Fungerps: discovery of the glucan synthase inhibitor enfumafungin and development of a new class of antifungal triterpene glycosides

Abstract

Covering: up to 2024

Fungal pathogens are a major threat to public health, with emerging resistance to all three classes of antifungals that are currently available and increased incidence of invasive fungal infections among hospitalized patients. Ibrexafungerp is a semi-synthetic analog of enfumafungin and the first antifungal agent approved in more than 20 years since the launch of caspofungin, the first of echinocandins.

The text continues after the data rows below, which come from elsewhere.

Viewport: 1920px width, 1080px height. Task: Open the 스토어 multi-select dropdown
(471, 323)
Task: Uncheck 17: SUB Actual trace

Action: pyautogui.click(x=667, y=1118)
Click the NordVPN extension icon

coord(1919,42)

This new drug approval was made possible after a long arduous journey lasting 25 years by dedicated and talented medicinal chemists from two companies that undertook tedious atom-by-atom chemical modification of the natural product enfumafungin, a glycosylated fernane-type triterpenoid isolated from the fungus Hormonema carpetanum. This highlight will cover the discovery of enfumafungin, its biosynthesis and the characterisation of its antifungal profile and mode of action that led to the development of ibrexafungerp. We will discuss the challenges encountered during this long preclinical program and the clinical trial validation of this first-in-class oral antifungal approved to treat vulvovaginal candidiasis with an enormous therapeutic potential to treat future major threatening drug-resistant fungal pathogens.